- [Supplied passage]

Eric's Heroes: Mama Lina, the Queen of Pike Place Market (2024)

SEATTLE — The symbol of Seattle is, of course, the Space Needle.

But the heart of the place, the very SOUL of Seattle, is Pike Place Market.

And if you go there and make your way through the crowds to Arcade #7, you will come across a force of nature, the one they call the "Queen of the Market."

The one they call "Mama Lina."

I asked her about her nickname.

"Mama Lina... or Auntie Lina. They call me, 'Hey Mama Lina, how you doing today? You alright?' I say, 'Yeah, bring me some food. Filipino food.' I say, 'not American food, Filipino food.'"

Lina Constantino is there seven days a week, sometimes moving boxes, sometimes working the cash register, sometimes placing fruit and vegetables on display at her produce stand.

If you don't see her at first, you will hear her. Her Filipino accent cuts through the din of the market.

“Alright,” she barked out. “Doing just fine. Working alone."

Lina is tiny and mighty.

"Alright!" Lina said as she bagged up some tomatoes and handed them down to a customer. "That's it! $625!”

Lina isn't normally alone at her stand in the market. Her son Donnie is usually there, too.

Donnie wears a Mariners hat and jacket. He was what they called a “banana box baby” back in the day. He slept in a fruit box under the counter while Lina worked.

- [Dataset rows]
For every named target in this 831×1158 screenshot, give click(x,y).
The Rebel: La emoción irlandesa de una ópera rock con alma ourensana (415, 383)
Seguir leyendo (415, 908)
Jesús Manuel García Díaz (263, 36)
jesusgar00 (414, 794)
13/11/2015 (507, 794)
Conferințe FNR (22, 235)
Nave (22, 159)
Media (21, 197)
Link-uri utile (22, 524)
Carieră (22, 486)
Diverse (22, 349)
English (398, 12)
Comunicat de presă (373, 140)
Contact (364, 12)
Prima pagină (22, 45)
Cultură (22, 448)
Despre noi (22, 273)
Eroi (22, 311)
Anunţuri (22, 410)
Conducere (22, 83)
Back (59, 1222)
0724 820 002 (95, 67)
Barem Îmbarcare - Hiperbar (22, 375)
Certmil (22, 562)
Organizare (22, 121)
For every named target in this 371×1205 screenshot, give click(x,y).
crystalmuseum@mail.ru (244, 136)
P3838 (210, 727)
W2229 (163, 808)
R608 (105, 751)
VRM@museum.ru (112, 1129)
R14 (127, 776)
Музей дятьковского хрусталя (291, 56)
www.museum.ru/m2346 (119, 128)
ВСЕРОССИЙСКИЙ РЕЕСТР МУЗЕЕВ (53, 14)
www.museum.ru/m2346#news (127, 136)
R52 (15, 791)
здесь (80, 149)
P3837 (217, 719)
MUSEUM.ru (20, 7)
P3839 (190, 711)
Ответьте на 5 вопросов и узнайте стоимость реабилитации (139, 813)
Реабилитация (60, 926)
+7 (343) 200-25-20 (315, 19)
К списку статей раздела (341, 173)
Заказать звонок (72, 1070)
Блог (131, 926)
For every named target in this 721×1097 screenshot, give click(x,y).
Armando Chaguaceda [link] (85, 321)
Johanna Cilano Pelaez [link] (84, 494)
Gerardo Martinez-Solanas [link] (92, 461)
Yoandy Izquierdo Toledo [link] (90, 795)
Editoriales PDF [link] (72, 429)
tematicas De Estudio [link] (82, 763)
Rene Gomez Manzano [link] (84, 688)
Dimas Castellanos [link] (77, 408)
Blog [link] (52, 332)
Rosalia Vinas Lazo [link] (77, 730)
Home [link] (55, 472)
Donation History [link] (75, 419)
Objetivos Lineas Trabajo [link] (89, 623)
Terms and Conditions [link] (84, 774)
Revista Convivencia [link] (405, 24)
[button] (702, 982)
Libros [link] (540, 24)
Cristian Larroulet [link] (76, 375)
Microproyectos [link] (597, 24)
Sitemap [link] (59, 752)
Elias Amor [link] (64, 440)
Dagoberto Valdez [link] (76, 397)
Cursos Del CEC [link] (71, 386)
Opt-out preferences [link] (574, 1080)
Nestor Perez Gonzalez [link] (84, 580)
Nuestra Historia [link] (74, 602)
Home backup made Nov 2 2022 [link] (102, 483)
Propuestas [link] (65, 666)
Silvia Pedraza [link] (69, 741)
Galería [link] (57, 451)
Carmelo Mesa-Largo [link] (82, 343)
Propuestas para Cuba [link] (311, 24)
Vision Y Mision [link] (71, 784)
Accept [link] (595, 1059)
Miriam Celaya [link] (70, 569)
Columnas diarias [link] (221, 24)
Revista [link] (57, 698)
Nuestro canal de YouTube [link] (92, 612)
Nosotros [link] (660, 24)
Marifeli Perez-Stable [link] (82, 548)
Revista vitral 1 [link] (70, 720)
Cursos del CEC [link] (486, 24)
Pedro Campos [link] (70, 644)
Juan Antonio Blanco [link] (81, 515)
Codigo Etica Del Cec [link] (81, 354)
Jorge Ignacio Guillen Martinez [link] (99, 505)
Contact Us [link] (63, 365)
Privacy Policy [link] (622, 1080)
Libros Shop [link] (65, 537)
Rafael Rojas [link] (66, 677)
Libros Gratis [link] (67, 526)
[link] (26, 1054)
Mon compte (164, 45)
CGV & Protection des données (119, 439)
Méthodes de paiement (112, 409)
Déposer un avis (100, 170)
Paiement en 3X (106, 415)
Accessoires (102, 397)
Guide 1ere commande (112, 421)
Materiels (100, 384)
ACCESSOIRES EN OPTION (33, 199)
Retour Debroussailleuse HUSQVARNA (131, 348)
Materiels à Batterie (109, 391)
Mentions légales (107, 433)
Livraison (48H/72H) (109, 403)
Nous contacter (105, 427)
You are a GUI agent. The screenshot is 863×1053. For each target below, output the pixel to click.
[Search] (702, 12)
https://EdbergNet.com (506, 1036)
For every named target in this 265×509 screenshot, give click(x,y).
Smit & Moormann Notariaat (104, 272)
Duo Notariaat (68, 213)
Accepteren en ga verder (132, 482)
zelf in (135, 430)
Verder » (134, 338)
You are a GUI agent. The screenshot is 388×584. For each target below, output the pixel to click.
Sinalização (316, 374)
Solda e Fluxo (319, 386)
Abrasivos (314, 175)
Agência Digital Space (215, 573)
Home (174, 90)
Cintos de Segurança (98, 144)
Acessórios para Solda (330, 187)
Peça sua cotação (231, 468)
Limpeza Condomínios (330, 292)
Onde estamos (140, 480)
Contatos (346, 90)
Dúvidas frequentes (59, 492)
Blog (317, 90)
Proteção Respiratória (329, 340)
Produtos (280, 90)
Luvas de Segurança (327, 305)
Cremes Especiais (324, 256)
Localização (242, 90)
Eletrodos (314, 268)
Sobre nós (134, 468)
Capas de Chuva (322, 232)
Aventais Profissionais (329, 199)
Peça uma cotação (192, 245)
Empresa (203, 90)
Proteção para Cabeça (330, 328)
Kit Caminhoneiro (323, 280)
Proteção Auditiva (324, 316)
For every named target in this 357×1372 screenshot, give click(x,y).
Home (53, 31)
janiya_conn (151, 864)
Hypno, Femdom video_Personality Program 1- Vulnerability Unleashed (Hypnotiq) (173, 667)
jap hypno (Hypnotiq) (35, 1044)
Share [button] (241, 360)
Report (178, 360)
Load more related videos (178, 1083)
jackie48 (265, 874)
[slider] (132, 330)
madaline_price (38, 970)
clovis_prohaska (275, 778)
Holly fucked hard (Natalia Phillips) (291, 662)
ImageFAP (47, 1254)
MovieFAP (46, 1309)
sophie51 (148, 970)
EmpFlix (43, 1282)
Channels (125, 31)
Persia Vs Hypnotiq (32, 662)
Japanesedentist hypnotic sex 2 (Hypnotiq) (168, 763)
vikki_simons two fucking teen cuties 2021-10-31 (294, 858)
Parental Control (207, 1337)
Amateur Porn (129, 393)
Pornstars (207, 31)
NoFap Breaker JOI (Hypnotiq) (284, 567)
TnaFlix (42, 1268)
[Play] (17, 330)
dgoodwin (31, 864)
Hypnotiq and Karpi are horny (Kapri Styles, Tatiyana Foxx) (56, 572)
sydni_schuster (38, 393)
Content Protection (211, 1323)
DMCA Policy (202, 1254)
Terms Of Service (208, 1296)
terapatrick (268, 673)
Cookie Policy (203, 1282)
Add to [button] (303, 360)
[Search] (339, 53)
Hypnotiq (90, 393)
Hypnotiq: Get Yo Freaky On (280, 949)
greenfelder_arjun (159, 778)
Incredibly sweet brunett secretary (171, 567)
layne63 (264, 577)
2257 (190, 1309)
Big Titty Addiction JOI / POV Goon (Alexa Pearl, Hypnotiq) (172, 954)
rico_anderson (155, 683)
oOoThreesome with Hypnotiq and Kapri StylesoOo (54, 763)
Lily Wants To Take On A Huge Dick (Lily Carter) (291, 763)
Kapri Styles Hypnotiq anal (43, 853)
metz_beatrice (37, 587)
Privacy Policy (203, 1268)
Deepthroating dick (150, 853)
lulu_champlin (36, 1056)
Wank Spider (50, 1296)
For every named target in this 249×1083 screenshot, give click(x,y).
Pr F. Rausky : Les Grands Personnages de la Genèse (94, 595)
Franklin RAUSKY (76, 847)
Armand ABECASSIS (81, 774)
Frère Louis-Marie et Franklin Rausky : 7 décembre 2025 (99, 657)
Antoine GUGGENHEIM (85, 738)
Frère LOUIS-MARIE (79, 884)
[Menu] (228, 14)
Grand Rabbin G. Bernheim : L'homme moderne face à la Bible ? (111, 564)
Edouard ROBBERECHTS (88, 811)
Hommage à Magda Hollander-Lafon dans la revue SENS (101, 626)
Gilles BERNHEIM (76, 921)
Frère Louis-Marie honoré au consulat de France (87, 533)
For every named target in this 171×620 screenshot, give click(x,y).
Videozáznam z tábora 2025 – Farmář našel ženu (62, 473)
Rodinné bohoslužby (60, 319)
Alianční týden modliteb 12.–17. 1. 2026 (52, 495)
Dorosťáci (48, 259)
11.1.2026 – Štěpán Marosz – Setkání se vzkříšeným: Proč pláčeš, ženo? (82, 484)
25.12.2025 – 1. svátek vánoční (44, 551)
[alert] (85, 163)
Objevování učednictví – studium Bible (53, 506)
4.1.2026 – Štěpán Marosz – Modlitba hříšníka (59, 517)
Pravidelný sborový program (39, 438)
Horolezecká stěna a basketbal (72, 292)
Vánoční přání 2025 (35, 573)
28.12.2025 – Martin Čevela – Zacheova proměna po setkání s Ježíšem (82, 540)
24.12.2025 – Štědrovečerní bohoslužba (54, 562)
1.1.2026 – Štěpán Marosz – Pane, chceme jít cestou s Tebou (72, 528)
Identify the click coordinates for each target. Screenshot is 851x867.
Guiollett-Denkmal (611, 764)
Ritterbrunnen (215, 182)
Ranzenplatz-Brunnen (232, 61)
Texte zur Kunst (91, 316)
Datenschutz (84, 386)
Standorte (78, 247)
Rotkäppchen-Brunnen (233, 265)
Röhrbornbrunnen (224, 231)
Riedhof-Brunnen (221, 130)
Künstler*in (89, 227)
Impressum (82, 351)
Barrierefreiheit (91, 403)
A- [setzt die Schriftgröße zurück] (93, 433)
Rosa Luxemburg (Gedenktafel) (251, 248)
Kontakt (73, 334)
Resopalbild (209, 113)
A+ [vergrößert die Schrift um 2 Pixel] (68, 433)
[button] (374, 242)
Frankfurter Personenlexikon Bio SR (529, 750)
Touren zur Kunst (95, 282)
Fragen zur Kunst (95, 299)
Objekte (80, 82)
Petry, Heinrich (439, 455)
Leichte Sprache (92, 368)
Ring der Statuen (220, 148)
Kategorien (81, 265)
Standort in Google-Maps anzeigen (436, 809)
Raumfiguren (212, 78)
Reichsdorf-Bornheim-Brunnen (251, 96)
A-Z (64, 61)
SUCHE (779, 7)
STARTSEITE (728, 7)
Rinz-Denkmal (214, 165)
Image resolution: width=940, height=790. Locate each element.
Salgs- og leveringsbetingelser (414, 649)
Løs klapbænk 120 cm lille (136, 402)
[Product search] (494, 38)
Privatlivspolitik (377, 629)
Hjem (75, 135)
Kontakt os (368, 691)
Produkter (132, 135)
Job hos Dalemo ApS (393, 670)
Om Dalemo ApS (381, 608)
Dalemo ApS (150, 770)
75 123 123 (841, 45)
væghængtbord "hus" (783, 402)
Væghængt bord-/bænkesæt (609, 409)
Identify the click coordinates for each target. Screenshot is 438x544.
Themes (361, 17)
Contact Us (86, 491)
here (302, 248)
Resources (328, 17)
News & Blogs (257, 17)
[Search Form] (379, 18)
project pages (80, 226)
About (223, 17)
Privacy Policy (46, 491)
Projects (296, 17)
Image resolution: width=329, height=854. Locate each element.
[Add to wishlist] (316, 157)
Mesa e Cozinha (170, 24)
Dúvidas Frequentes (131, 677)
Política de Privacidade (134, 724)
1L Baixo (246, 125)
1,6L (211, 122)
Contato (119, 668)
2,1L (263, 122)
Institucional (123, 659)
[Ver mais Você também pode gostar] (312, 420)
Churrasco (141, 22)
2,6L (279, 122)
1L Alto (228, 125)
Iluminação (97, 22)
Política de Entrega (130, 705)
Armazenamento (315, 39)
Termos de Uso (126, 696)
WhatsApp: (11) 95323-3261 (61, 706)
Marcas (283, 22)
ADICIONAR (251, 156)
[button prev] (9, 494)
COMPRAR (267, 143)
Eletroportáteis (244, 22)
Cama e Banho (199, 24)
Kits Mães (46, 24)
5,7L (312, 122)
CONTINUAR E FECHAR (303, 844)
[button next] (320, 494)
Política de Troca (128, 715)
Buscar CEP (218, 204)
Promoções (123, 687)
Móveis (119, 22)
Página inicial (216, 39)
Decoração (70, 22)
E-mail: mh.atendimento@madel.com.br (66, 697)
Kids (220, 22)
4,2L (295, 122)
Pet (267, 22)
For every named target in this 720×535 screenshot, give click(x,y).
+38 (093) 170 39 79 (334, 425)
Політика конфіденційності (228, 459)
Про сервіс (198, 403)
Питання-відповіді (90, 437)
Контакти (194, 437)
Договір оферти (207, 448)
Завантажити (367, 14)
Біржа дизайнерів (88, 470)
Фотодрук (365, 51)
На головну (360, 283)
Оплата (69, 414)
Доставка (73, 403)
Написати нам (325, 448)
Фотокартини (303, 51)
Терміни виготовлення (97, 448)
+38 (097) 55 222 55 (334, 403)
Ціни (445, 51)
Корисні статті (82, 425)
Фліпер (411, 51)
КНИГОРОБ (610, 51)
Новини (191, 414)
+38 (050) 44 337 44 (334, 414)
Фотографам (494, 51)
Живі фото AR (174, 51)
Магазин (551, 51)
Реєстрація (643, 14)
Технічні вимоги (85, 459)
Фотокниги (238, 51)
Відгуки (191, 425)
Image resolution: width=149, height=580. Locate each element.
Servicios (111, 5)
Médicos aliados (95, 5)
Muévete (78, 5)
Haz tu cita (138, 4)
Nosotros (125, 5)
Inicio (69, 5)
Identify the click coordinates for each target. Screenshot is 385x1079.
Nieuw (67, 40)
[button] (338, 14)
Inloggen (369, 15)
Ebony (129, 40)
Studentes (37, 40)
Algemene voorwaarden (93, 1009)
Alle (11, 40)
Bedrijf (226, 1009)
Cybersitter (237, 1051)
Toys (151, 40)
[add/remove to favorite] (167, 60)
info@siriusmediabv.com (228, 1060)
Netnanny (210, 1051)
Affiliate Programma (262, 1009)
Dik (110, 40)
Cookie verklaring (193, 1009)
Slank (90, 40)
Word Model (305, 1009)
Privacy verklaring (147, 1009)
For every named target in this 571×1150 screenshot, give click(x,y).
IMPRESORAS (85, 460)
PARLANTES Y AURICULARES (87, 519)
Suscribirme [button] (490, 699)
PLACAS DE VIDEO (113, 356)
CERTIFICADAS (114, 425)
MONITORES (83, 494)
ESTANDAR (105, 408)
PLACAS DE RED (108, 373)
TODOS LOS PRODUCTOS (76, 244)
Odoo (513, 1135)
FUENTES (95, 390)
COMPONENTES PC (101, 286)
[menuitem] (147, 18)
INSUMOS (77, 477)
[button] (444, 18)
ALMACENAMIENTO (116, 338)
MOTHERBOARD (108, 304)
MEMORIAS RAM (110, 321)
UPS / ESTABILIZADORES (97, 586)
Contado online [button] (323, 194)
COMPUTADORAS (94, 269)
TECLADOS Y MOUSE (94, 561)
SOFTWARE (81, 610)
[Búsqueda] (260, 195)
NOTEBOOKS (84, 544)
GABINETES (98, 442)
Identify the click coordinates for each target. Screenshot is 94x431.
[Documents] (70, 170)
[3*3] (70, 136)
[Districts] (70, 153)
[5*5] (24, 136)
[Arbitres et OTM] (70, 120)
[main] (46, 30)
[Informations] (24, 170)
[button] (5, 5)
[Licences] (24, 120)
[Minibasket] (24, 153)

- [To be done]
1) Answer these from the Pike Place Market article:
(a) At which arcade number does the article place the "Queen of the Market"?
(b) How many days a week is Lina Constantino at the market?
(c) What does her son Donnie wear?
2) Reproduce the passage of the Pike Place Market article from "Lina Constantino is" up to and including "din of the market.".
3) Continue the Pike Place Market article from its last sentence.

- [Outputs by task]
1)
(a) Arcade #7.
(b) Seven days a week.
(c) A Mariners hat and jacket.

2)
Lina Constantino is there seven days a week, sometimes moving boxes, sometimes working the cash register, sometimes placing fruit and vegetables on display at her produce stand.

If you don't see her at first, you will hear her. Her Filipino accent cuts through the din of the market.

3)
Today, his banana box has been replaced by a little bed for Lina's tiny dog, Popcorn.

Lina and Donnie, mother and son, are a team.

A young woman orders some fruit. Lina yells up to Donnie, "Give me a big!"

The woman offers Lina a tip.

"What you want to give me a tip?" Lina said. "I'm too old to get a tip!"

I told Donnie that his mom seemed like a market legend.

"That's what I say to her," he explained. "But she says, 'No I'm not, I've just been here too long.'"

Nobody has been at Pike Place Market longer than Lina. Nobody.

She's worked at her stand for 62 years, pretty much non-stop.

A customer hands Lina some bills, and she crumples them in her fist and throws them up to Donnie.

"Thanks, sweetie!" Lina said.

"Monday through Sunday. Seven days a week. The market, to the house, to the church,” Lina said. “Three things I do, and I'm here all the time."

She glances skyward, "Thank you, Lord."

And if you listen closely, amidst the clamor of the market, you can hear this little woman singing. Her lips don't move, but sure enough, as she moves around her produce stand, she hums sweet little songs.

It makes you wonder, "What's she so happy about?"

Kelli Brown works at a produce stand across from Lina.

"She means resilience," Kelli said. "She means endurance. She means joy."

Behind the berries, and the oranges and the avocados, back behind the cash register, are two shrines.

One is to Jesus. Lina is Catholic to the core.

The other shrine is to Elvis Presley.

Even after all these years, the king of Rock 'n Roll makes the Queen of the Market giddy like a school girl.

When I asked her, "Why do you love Elvis so much?' She stammered and stumbled and seemed flummoxed.

"The way he acted," she said. "I mean. uh.. I don't know..."

Lina grew up on a farm in the Philippines. When she was young, an American came. Lina's parents told her to marry this man. His name was Domingo Constantino.

"How old was he?" I asked Lina.

"Fifty-nine,” she answered.

Then she told me that she was 23 years old at the time.

I said, "And your family basically arranged the marriage?"

She nodded in agreement.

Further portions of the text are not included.